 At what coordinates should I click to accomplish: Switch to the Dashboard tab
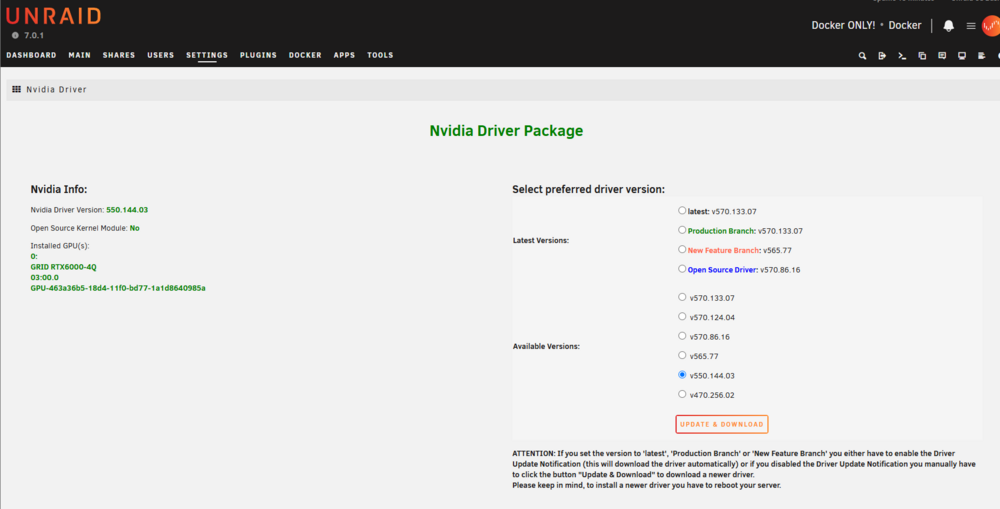coord(31,55)
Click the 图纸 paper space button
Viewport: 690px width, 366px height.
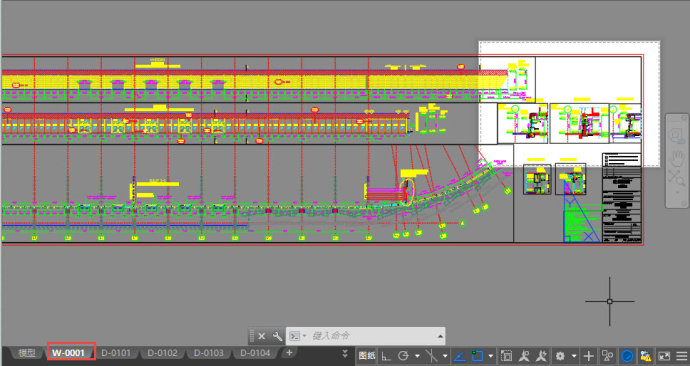coord(367,356)
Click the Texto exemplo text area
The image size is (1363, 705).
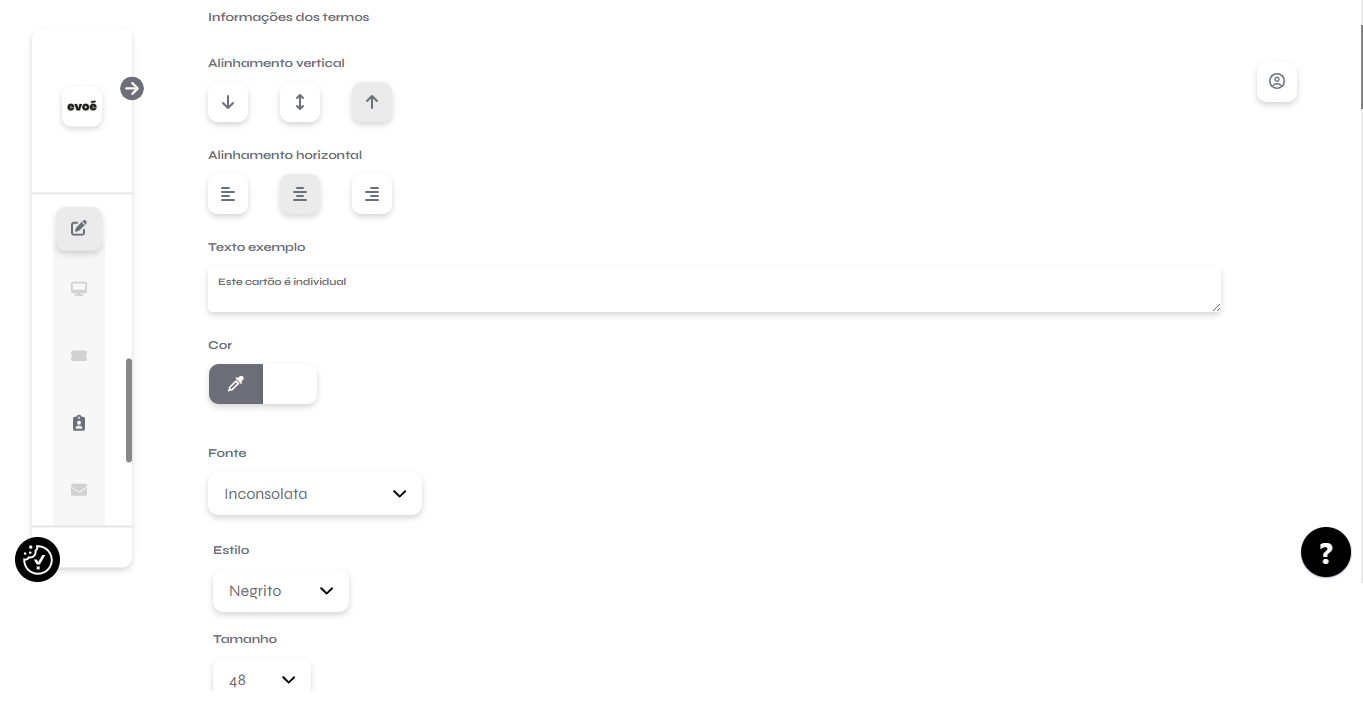(714, 289)
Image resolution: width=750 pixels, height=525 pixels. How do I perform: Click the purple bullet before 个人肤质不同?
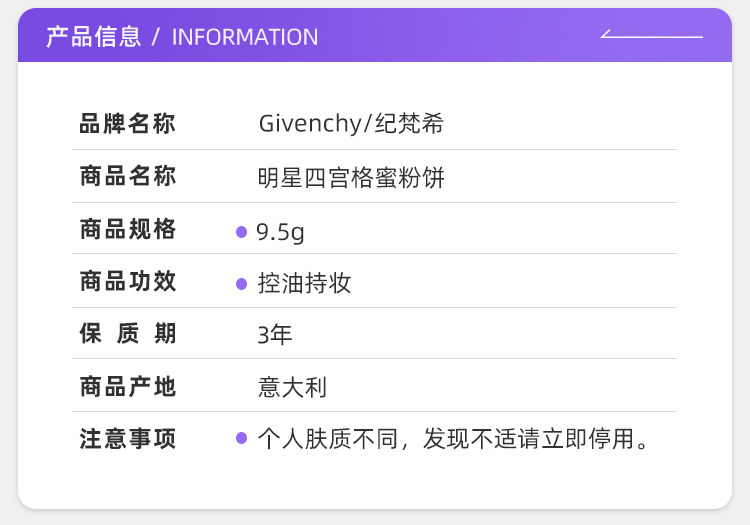click(x=241, y=438)
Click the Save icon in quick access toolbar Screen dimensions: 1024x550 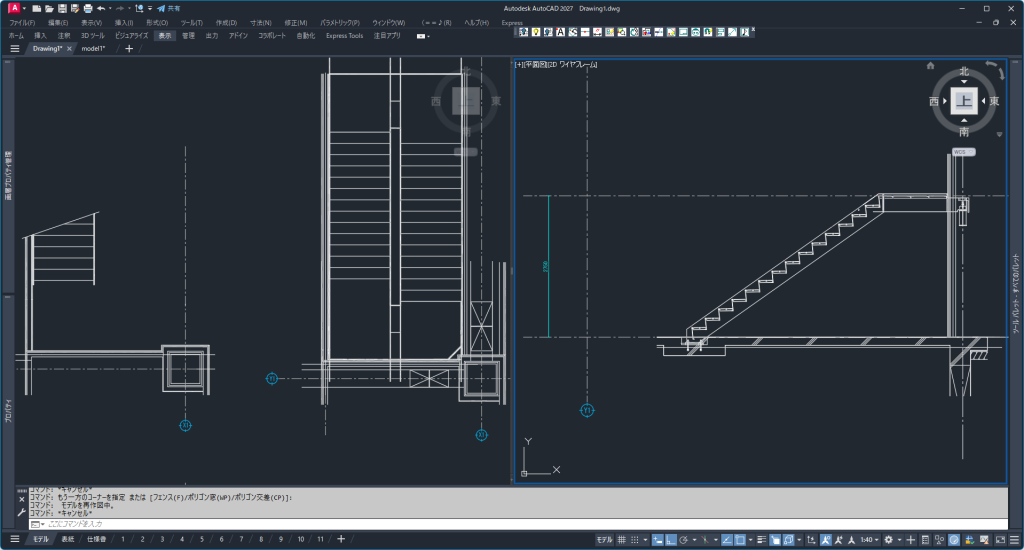[x=61, y=8]
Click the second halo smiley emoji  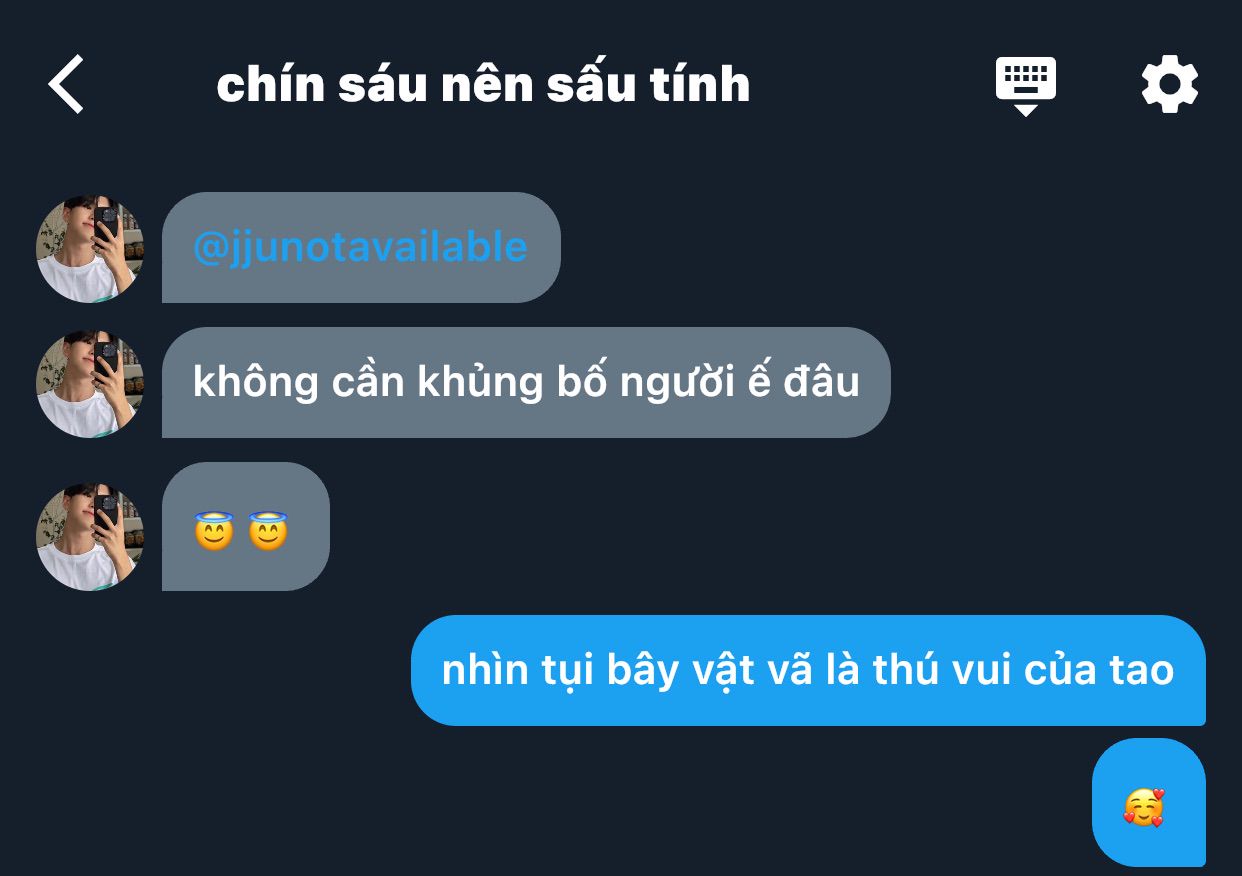pyautogui.click(x=267, y=531)
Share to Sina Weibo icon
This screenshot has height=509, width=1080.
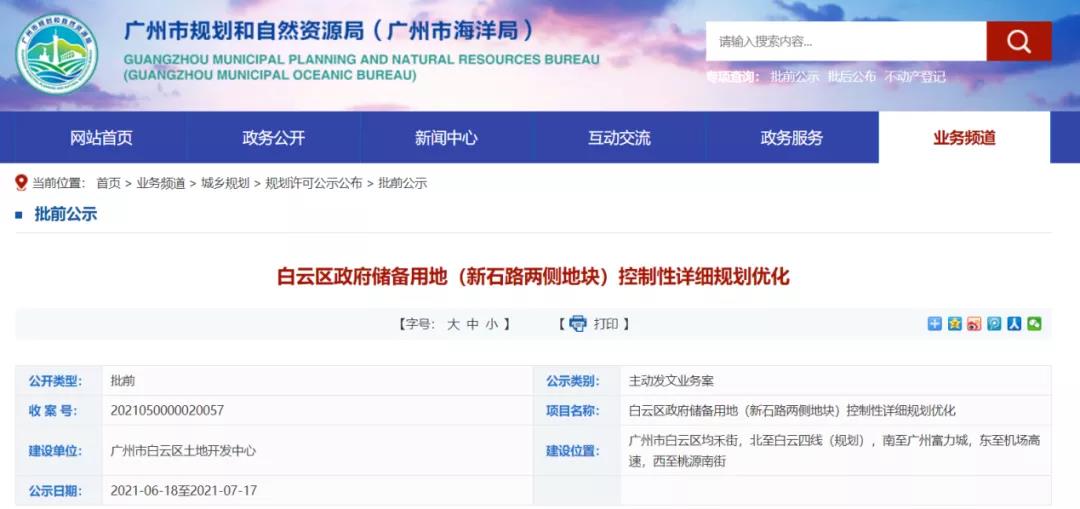[974, 323]
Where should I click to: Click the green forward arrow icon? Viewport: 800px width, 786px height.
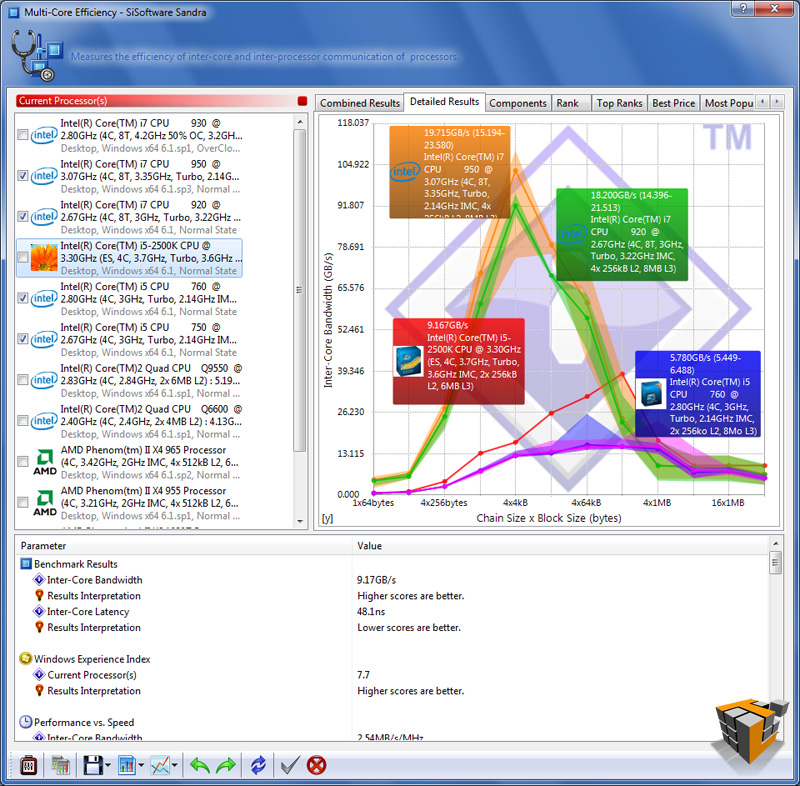pyautogui.click(x=226, y=766)
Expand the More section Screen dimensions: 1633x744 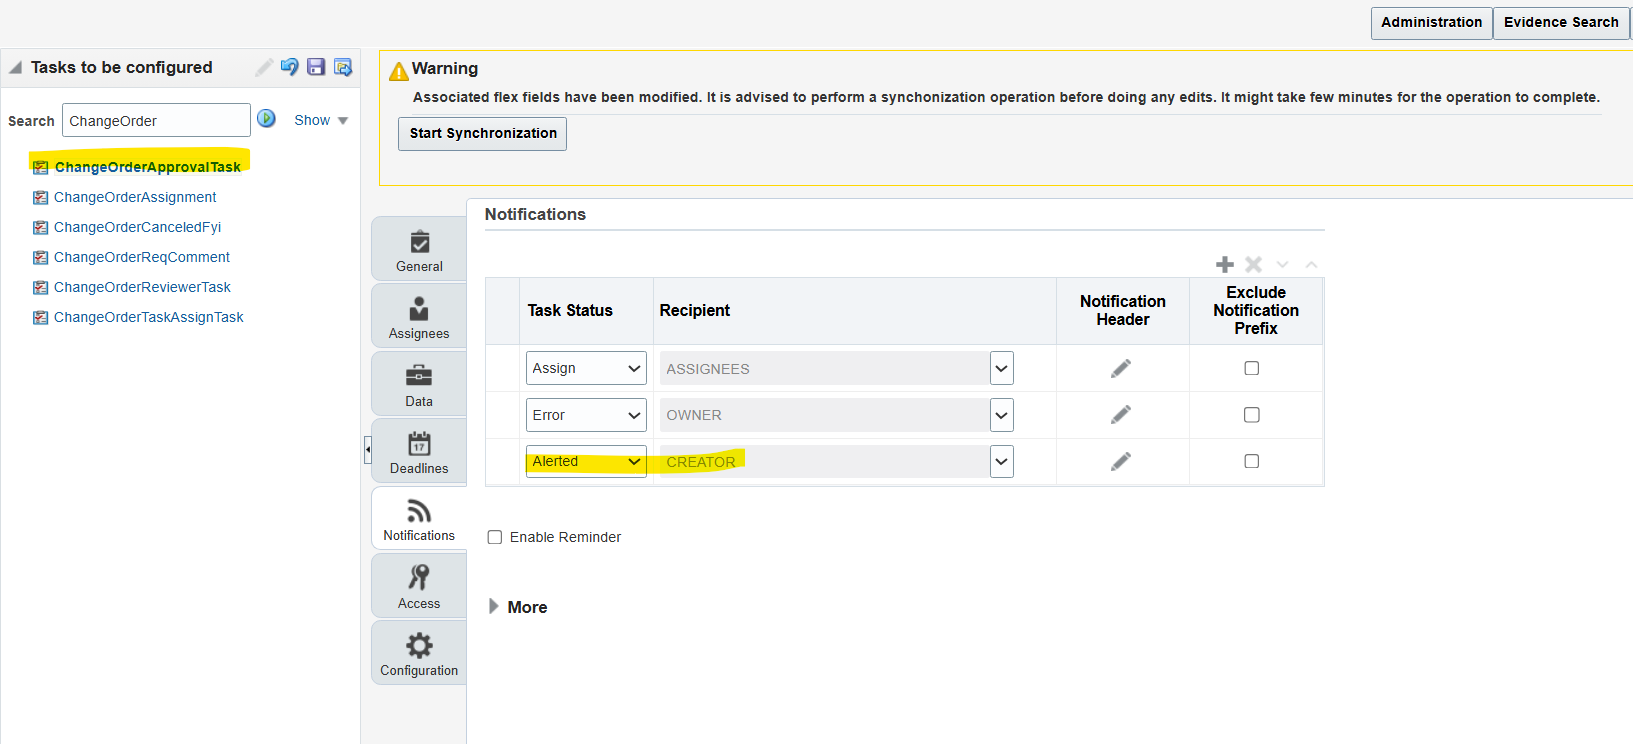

------------------------------------------------------------------------

TASK DESCRIPTION: All lines from the one holding "Where should I" through the last line of the records need to be copied exactly, both ends included, and the pictures left behind.

EXERCISE RESPONSE:
Where should I click to: Click the green forward arrow icon? Viewport: 800px width, 786px height.
pyautogui.click(x=226, y=766)
Expand the More section Screen dimensions: 1633x744 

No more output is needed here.